_Goal 1_
In what year did Momofuku Ando invent ramen noodles, according to the Mr. Noodle appreciation?
_Goal 2_
Continue the Mr. Noodle appreciation, starting after its final sentence.

_Text_
::::::::::
[Rhodes22-list] Appreciations: Mr. Noodle

Bill Effros bill at effros.com
Tue Jan 9 01:15:24 EST 2007


January 9, 2007

The New York Times

The news last Friday of the death of the ramen noodle guy surprised 
those of us who had never suspected that there was such an individual. 
It was easy to assume that instant noodle soup was a team invention, one 
of those depersonalized corporate miracles, like the Honda Civic, the 
Sony Walkman and Hello Kitty, that sprang from that ingenious 
consumer-product collective known as postwar Japan.

But no. Momofuku Ando, who died in Ikeda, near Osaka, at 96, was looking 
for cheap, decent food for the working class when he invented ramen 
noodles all by himself in 1958. His product — fried, dried and sold in 
little plastic-wrapped bricks or foam cups — turned the company he 
founded, Nissin Foods, into a global giant. According to the company’s 
Web site, instant ramen satisfies more than 100 million people a day. 
Aggregate servings of the company’s signature brand, Cup Noodles, 
reached 25 billion worldwide in 2006.

There are other versions of fast noodles. There is spaghetti in a can. 
It is sweetish and gloppy and a first cousin of dog food. Macaroni and 
cheese in a box is a convenience product requiring several inconvenient 
steps. You have to boil the macaroni, stir it to prevent sticking and 
determine through some previously obtained expertise when it is “done.” 
You must separate water from noodles using a specialized tool, a 
colander, and to complete the dish — such an insult — you have to 
measure and add the fatty deliciousness yourself, in the form of butter 
and milk that Kraft assumes you already have on hand. All that effort, 
plus the cleanup, is hardly worth it.
::::::::::
_Records shown_
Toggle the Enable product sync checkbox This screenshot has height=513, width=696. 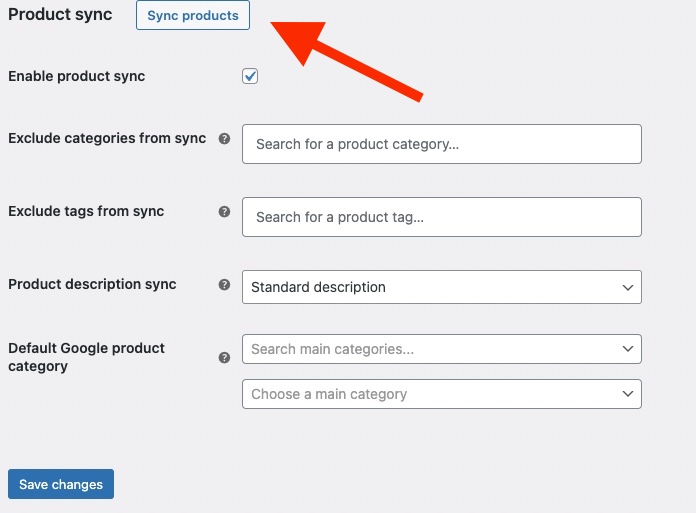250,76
::::::::::
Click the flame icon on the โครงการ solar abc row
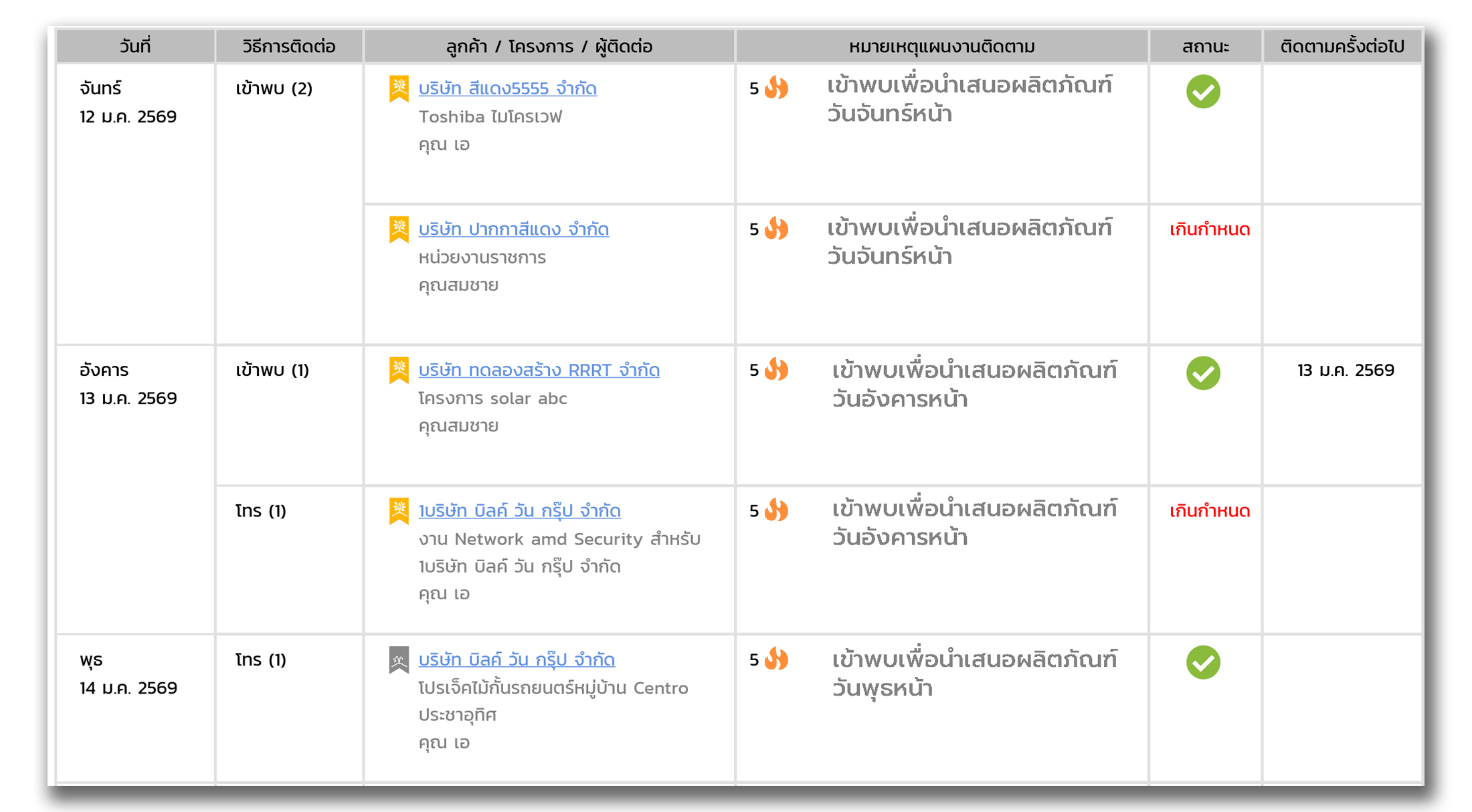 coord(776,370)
::::::::::
_Right answer 1_
1958

_Right answer 2_
Ramen noodles, by contrast, are a dish of effortless purity. Like the 
egg, or tea, they attain a state of grace through a marriage with 
nothing but hot water. After three minutes in a yellow bath, the noodles 
soften. The pebbly peas and carrot chips turn practically lifelike. A 
near-weightless assemblage of plastic and foam is transformed into 
something any college student will recognize as food, for as little as 
20 cents a serving.

There are some imperfections. The fragile cellophane around the ramen 
brick tends to open in a rush, spilling broken noodle bits around. The 
silver seasoning packet does not always tear open evenly, and bits of 
sodium essence can be trapped in the foil hollows, leaving you always to 
wonder whether the broth, rich and salty as it is, is as rich and salty 
as it could have been. The aggressively kinked noodles form an 
aesthetically pleasing nest in cup or bowl, but when slurped, their 
sharp bends spray droplets of broth that settle uncomfortably about the 
lips and leave dots on your computer screen.

But those are minor quibbles. Ramen noodles have earned Mr. Ando an 
eternal place in the pantheon of human progress. Teach a man to fish, 
and you feed him for a lifetime. Give him ramen noodles, and you don’t 
have to teach him anything.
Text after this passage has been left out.